Однако нет правил без исключения. Начальник полиции швейцарского пограничного городка Сент-Галль Пауль Гронигер выдал фальшивые въездные визы с более ранней датой почти трем тысячам еврейских беженцев, чем спас их от верной гибели. Вскоре власти обнаружили подделку — и Гронигер был уволен со службы, лишен пенсии и умер в нищете.
А правила продолжали действовать.
21
В Швейцарии Кнут попал в лагерь для интернированных лиц, откуда написал Еве в Тель-Авив, для конспирации говоря о себе в третьем лице:
«Наш друг Довид Кнут в Швейцарии с 1 декабря 1942 года. Он вам писать не может, но имеет право получать корреспонденцию (…) Кстати, Арнольд, у которого жена и ребенок остались во Франции, тоже здесь, в этом же лагере»[592].

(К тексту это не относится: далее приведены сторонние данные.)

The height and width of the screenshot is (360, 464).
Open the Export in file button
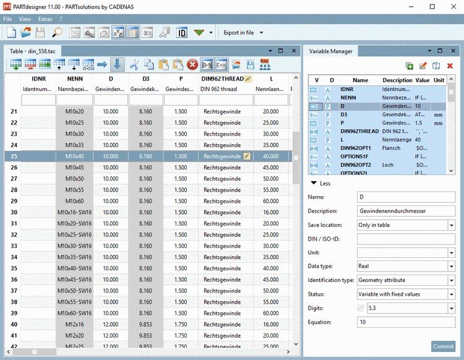238,33
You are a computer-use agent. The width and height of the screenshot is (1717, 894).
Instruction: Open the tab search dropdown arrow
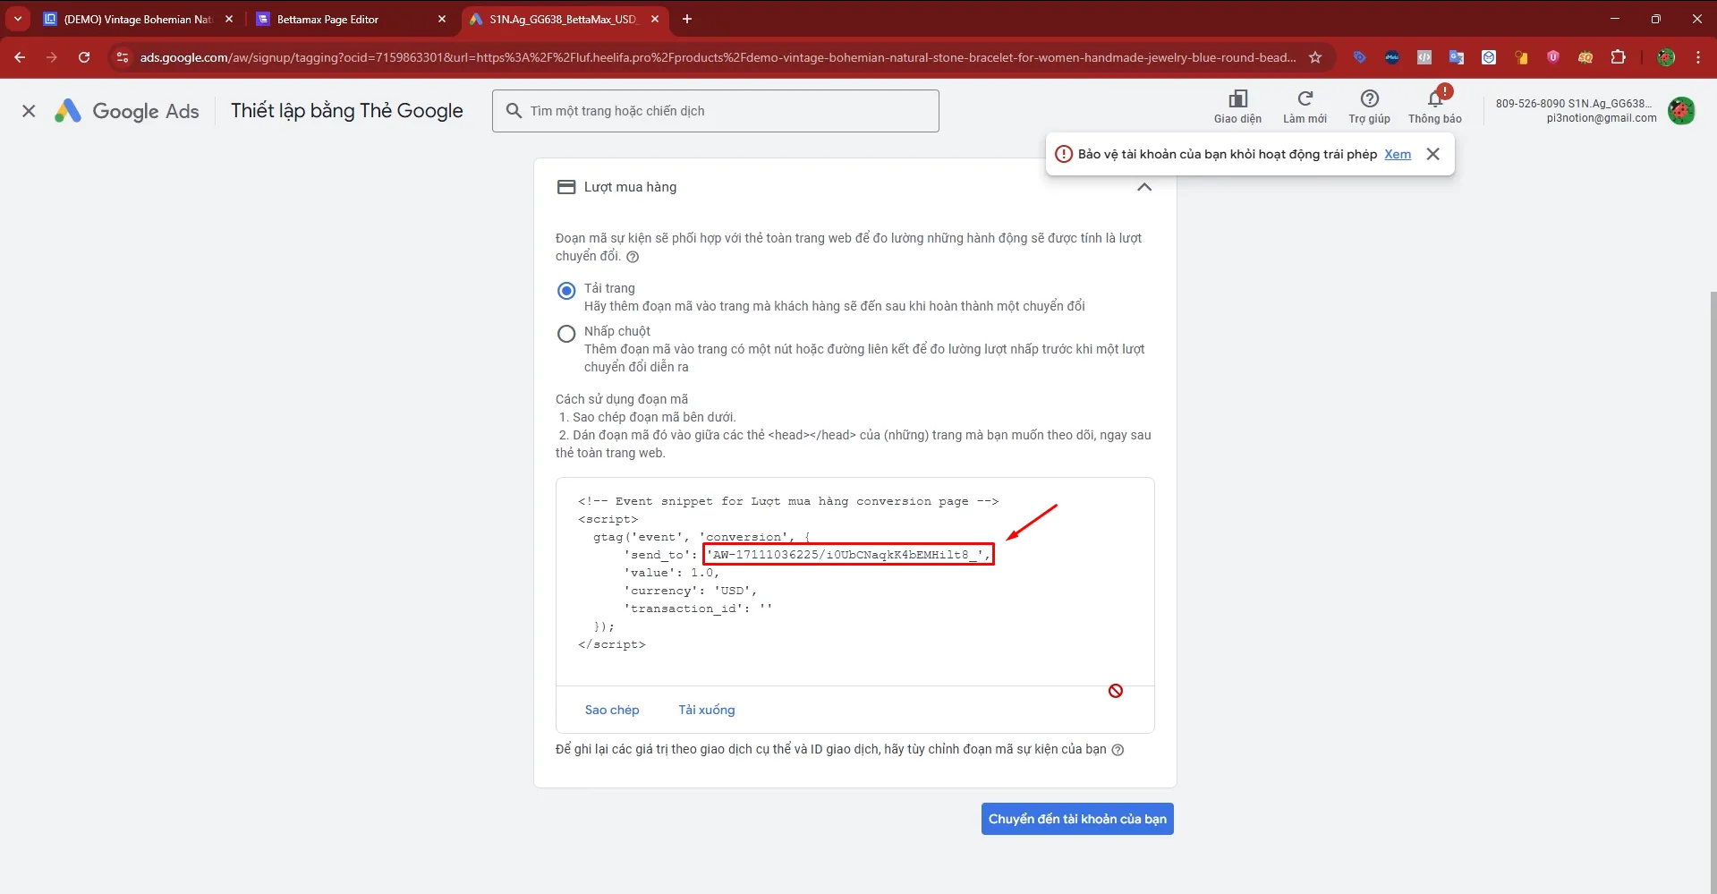click(x=18, y=19)
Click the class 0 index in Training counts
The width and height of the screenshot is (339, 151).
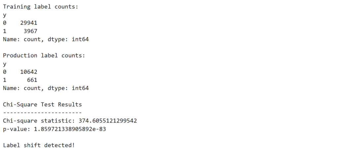5,23
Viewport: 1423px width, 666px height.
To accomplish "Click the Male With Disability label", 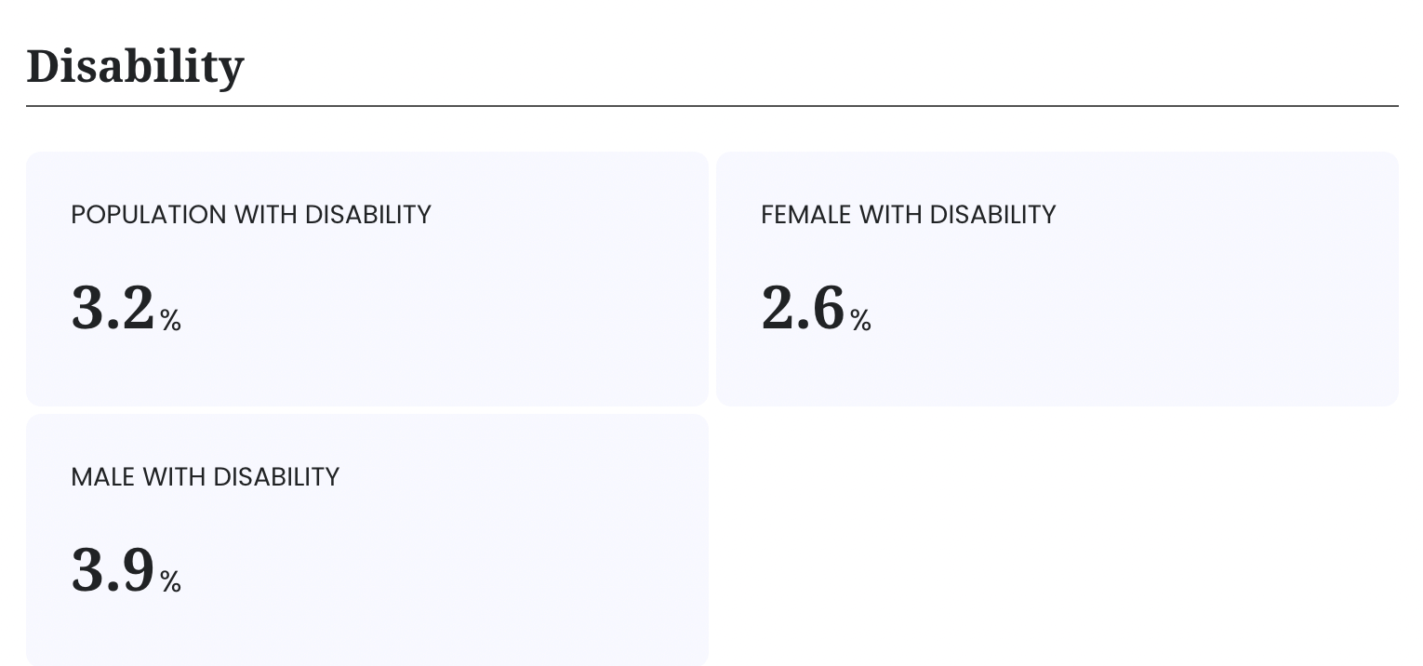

Дело в том, что ЕА решила перебросить за границу не только Кнута, но и Арнольда Манделя, который после своего ареста был на грани нервного срыва и поэтому представлял угрозу для ЕА.

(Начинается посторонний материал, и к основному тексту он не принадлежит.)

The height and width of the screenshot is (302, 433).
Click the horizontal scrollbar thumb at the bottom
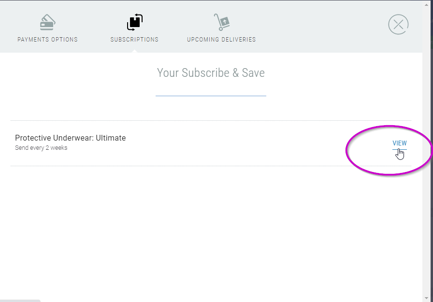(x=20, y=301)
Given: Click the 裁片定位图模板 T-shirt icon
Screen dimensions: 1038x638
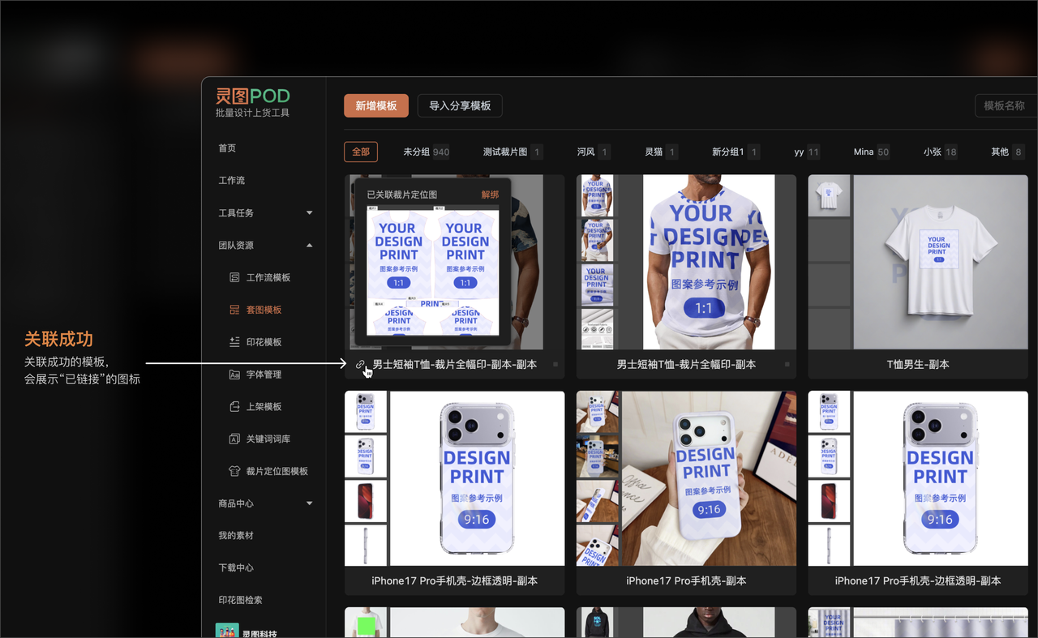Looking at the screenshot, I should coord(234,471).
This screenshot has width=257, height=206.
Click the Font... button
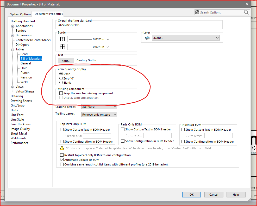66,61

Сам же Мандель сказал о швейцарском периоде своей жизни: «Бежал в Швейцарию, где был интернирован до 1944 года, после чего сражался в маки»[593].
Учитывая, что по возвращении Манделя из Швейцарии Франция уже была освобождена и маки расформированы. сражаться ему было нс с кем. А из переписки Кнута с Полонским явствует[594], что ЕА полностью отказалась от упоминания имени Манделя в своей официальной истории.
* * *
22 мая 1943 года Ариадна благополучно родила мальчика.
Анна-Мари Ламбер, навестившая ее в родильном отделении тулузской городской больницы, вспоминает, что «…она вся сияла. И сказала: „Этот ребенок узнает свободу. Он будет жить в еврейском государстве!“»[595]
Ариадна назвала сына Иосифом в честь библейского Иосифа, который, по ее мнению, помог спасению свойского народа. У младенца была смуглая кожа и черные глаза, как у Кнута, а рот и скулы, как у Ариадны.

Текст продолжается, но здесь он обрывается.